Go to the line containing "Click the Limetype Extensions gear icon" and retype it and every later line exactly as written, up to the last line of the entries. Keep pictures out.

Start of Data section

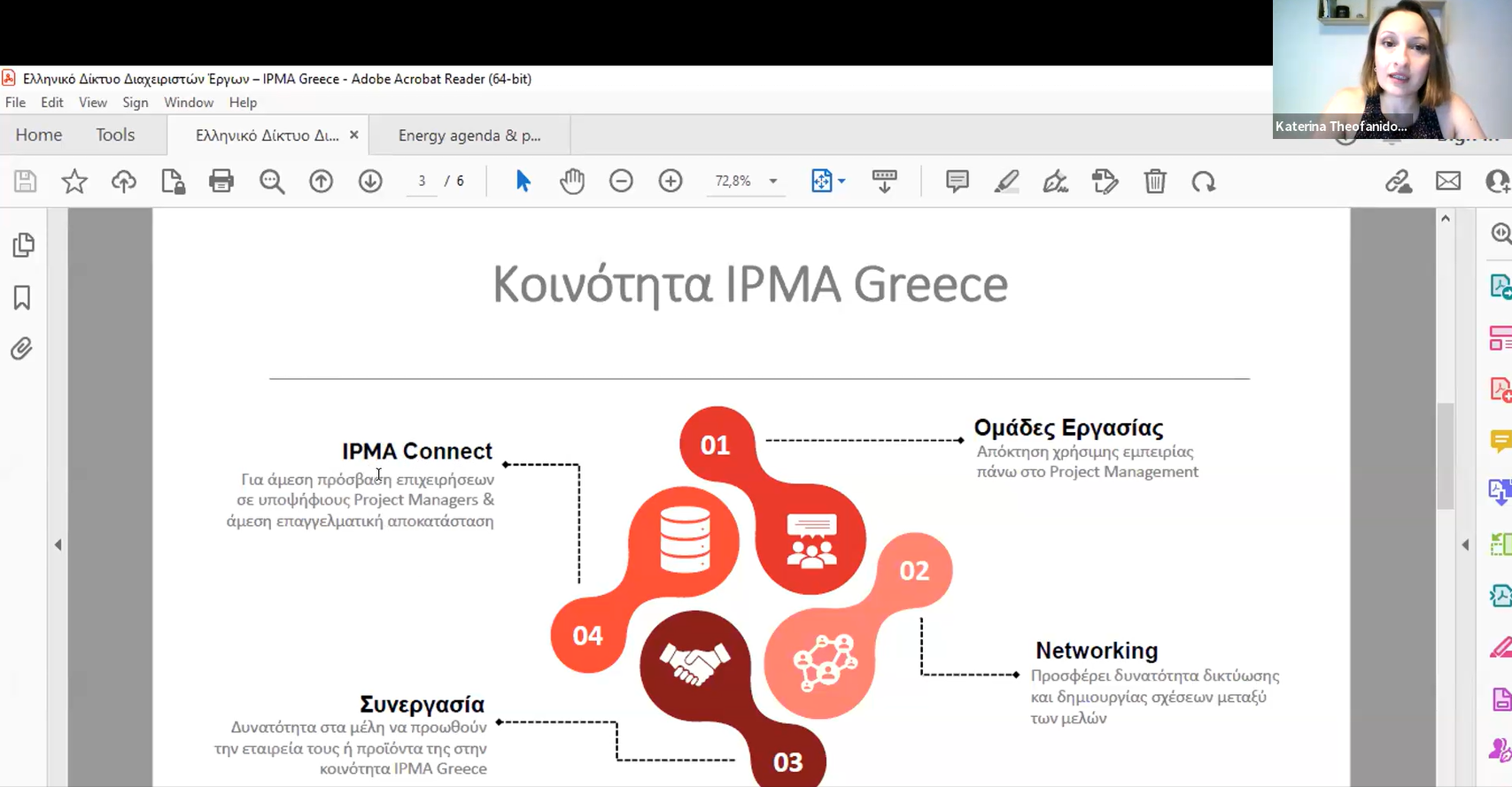
Task: Go to next page arrow
Action: 370,181

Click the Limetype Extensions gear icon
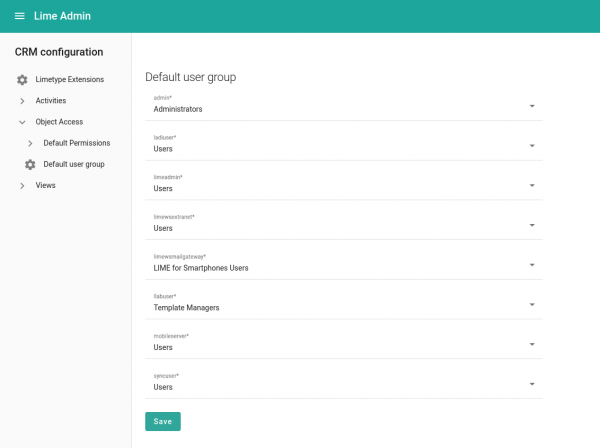point(22,79)
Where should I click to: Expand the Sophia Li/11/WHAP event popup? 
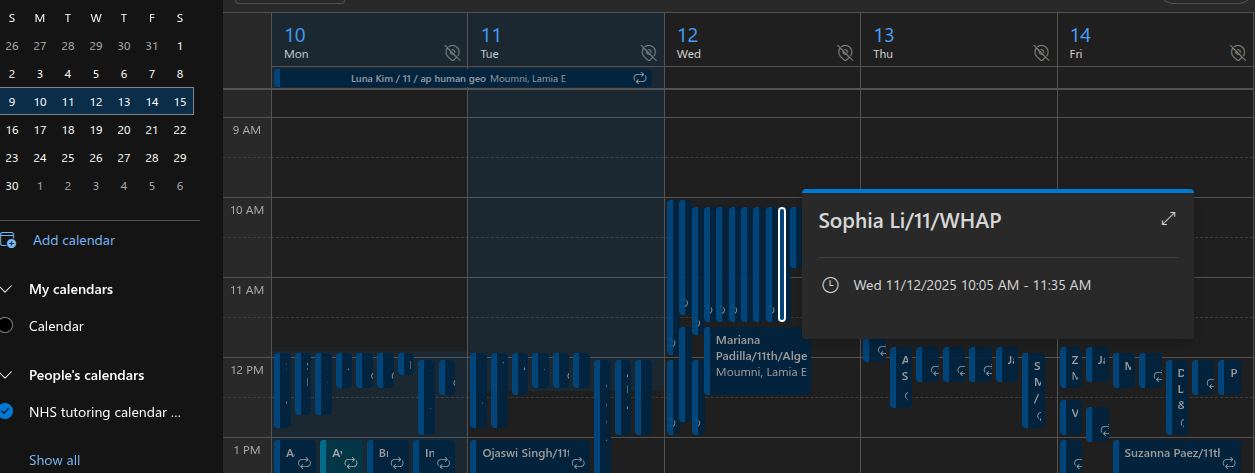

End of Data section

● Your response
Click the Limetype Extensions gear icon
point(22,79)
Where should I click to: Expand the Sophia Li/11/WHAP event popup? 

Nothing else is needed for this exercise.